O vídeo acima, Piano Fase (2007), é bastante útil, pois permite visualizar o que se está dizendo. Nele, ouvimos a música de Steve Reich, um dos ícones dessa escola (assim como Philip Glass e Arvo Pärt). A reiteração intensa das notas musicais torna-se quase hipnótica. Entretanto, um degustador atento notará que há pequenas, mas marcantes mudanças. Repetição e variação se confundem. É o que também se vê na coreografia de Anne Teresa De Keersmaeker. As duas dançarinas fazem movimentos simples sincronizados que são refletidos em sombras atrás delas. O jogo de luz que foi montado forma um efeito bastante interessante. No lado externo das artistas a sombra é individual, mas entre elas há a junção das duas. Variação e unicidade: temas caríssimos do minimalismo.
Uma mente mais aberta irá perceber que essa técnica se espalhou, tornando-se a base da música eletrônica e seus congêneres constantes em raves e baladas: techno, house, trance, drum n’ bass... Mas há outros campos em que se manifesta, como no da já anunciada pintura. Basta ver o quadro a seguir, o Nº 5 (1962), de Ad Reinhardt.

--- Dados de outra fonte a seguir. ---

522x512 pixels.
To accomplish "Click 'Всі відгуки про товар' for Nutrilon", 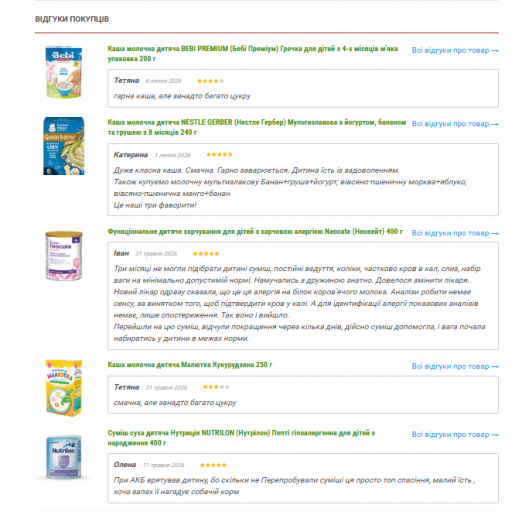I will pos(455,434).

Observe que, assim como na música e na dança anteriormente analisadas, a obra acima à primeira vista mostra um único elemento, uma imagem preta. Reduziu-se a arte pictórica à sua essência, a cor, sem que haja a preocupação de representação de alguma imagem do mundo exterior. Aliás, até a cor foi reduzida ao básico, o negro. Nada de subjetividade, nada de transcendência. Pura forma. Entretanto, mais uma vez, uma apreciação atenta perceberá que há pequenas variações da cor, estabelecendo uma cruz, não em seu sentido religioso, mas no da visualização do encontro de duas coordenadas espaciais essenciais: horizontalidade e verticalidade. Mais uma vez, o mínimo.

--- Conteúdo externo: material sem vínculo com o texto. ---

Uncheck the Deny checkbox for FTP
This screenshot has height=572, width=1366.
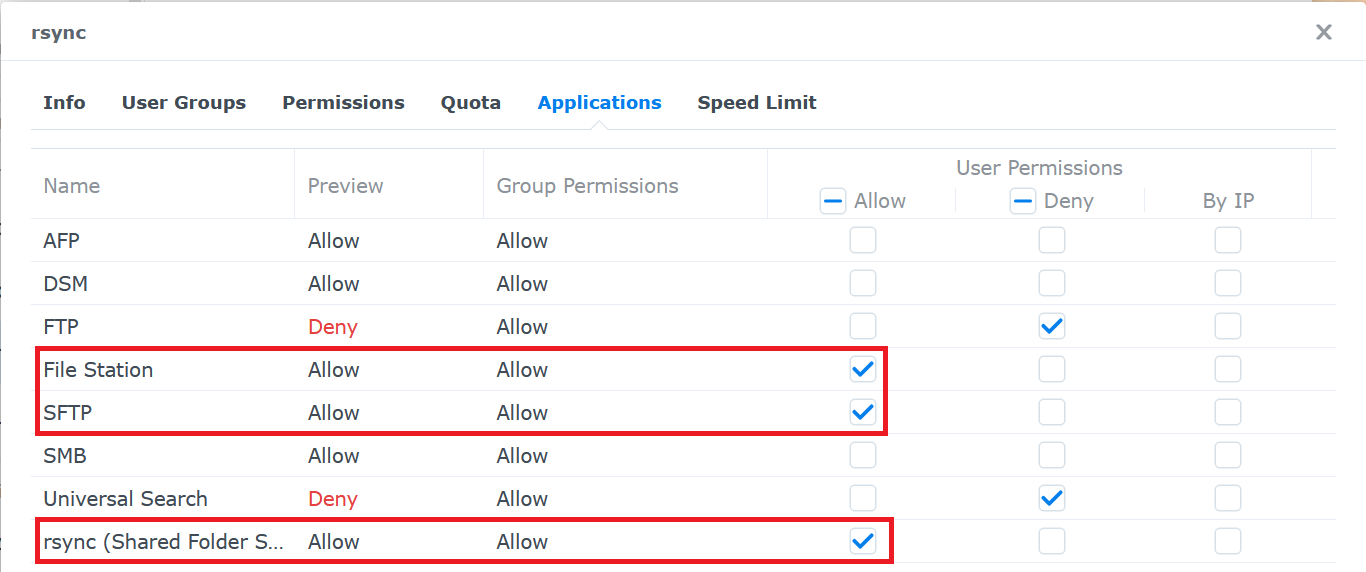[1051, 326]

Esses ideais também estão presentes na literatura. Um exemplo clássico é o “Canção do Exílio Facilitada” (1973), de José Paulo Paes:
Lá?
Ah!
Sabiá...
Papá...
Maná...
Sofá...
Sinhá...
Cá?
Bah!
Nesse poema, as ideias do mítico “Canção do Exílio” (1843) de Gonçalves Dias são reduzidas à sua essência, indicada pela associação entre os advérbios de lugar e as interjeições que lhe são vizinhas. E eles ecoam a rima marcante do poema romântico, que, aliás, nesse texto moderno, é a única utilizada. Além disso, os substantivos (a classe gramatical mais elementar da língua portuguesa) servem apenas para indicar, de maneira sintética, a razão da primeira exclamação.
Tal concisão poemática também pode ser encontrada em outros integrantes da poesia contemporânea, destacando-se Paulo Leminski, que, com Paes, parecem influenciados pelo poema-pílula de Oswald de Andrade, assim como pelos haicais da cultura japonesa. Eis aí um bom caminho para o internauta enveredar para se divertir e se enriquecer sobejamente.
A impressão que fica, portanto, é a de que o minimalismo pode não ter sido o último ou muito menos o melhor estilo artístico contemporâneo, mas conseguiu cumprir com eficiência um dos papéis da arte, que é o de expressar os anseios de uma época. Em sua busca pela essência, eliminou o sujeito, o eu-lírico, as emoções. Paradoxalmente, acabou verbalizando de maneira bela o ethos de um mundo reduzido ao tecnicismo e pragmatismo. E como nos seduz!